これは魔道具でもなんでもないので、城に仕掛けられている魔力探知に引っ掛からない。アギ君に頼んで潜入してすぐに城中に魔力を行き渡らせるようにしてもらった。潜入する時点で探知には引っ掛かるだろうし、ならばこの仕掛けを発動した方が人目をごまかせる。
でも記憶草には弱点もあって、記憶した人の姿を映せるが体型までは完璧に映せないので背の高さとか色々と違いがでてくるんだけど混乱させるのが目的だから、それほど重要でもない。

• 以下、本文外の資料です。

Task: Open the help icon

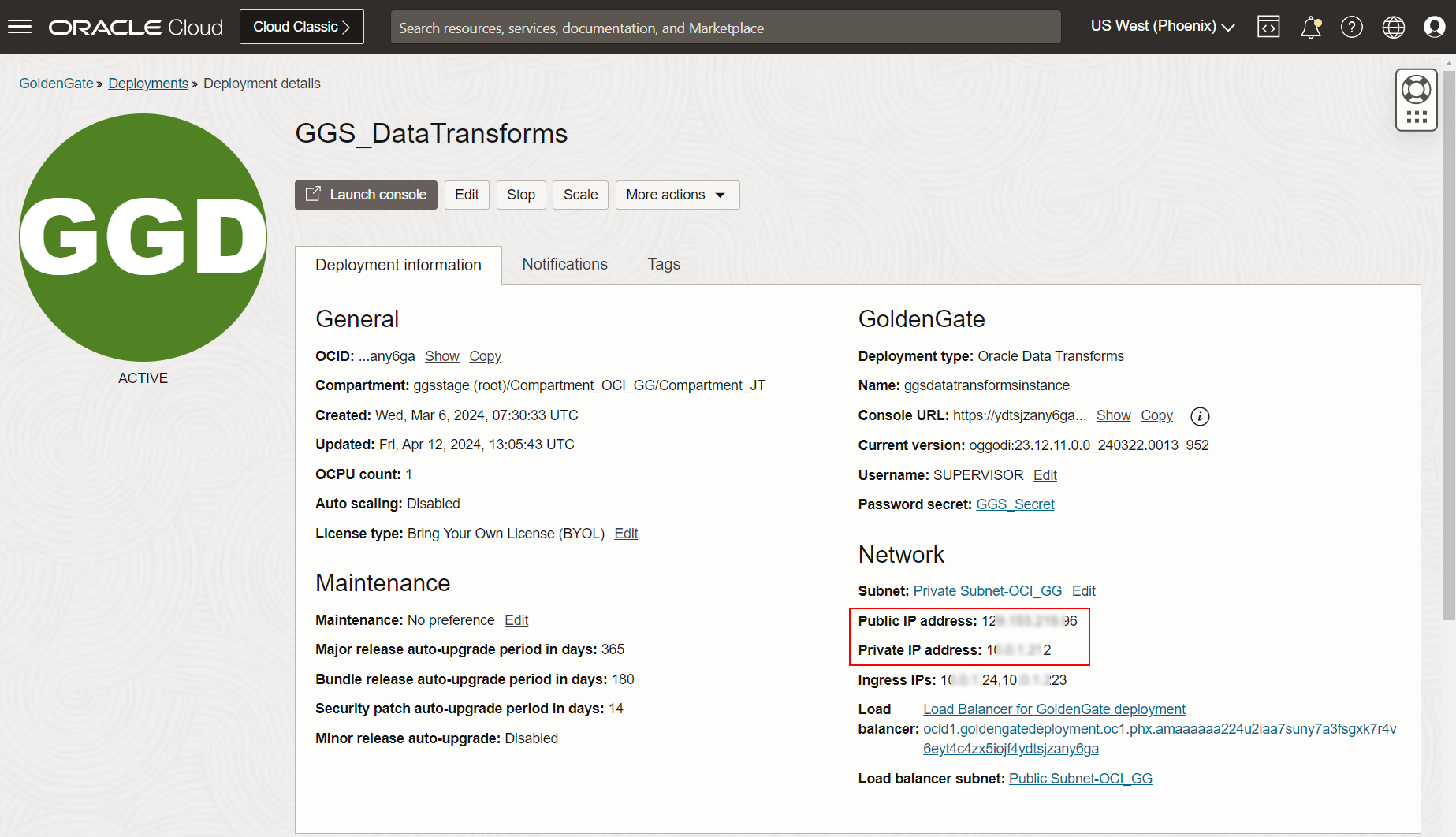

レオルド達はどこまで行ったかな。ベルナール様達とも合流したいけど、ここまで騒ぎを大きくしてるし本当に伯爵側の非を掴まないとギルドとしてもダメージ受けそうではある。だからといってサラさん救出を渋ったりなんかしないけど、こっちでも探索はするべきだろう。混乱に乗じた今こそ好機だ。こそこそがダメなら堂々とやりゃあいいんだよ。異世界の勇者は、一般市民のタンスとか漁るらしいしね!
「ルーク! リーナ! 離れないでね」
「分かった。けど油断すると見失いそうになるな……」
「おねーさん、おててつないでもいいです?」
「いいですよー。ルーク君もお手て繋ぐ?」
「ケッコウデス」
やんわり拒否られながら、私達は伯爵の裏を探る為に。
「地下に行こう!」
悪人は、地下で悪事を働くもんだからね。
のんちゃんの掘削モードで、快適に地面に穴をあけていった。
いやぁ、今言うのもアレだけどのんちゃんのモードいつの間にか増えてるよね? 便利だけど。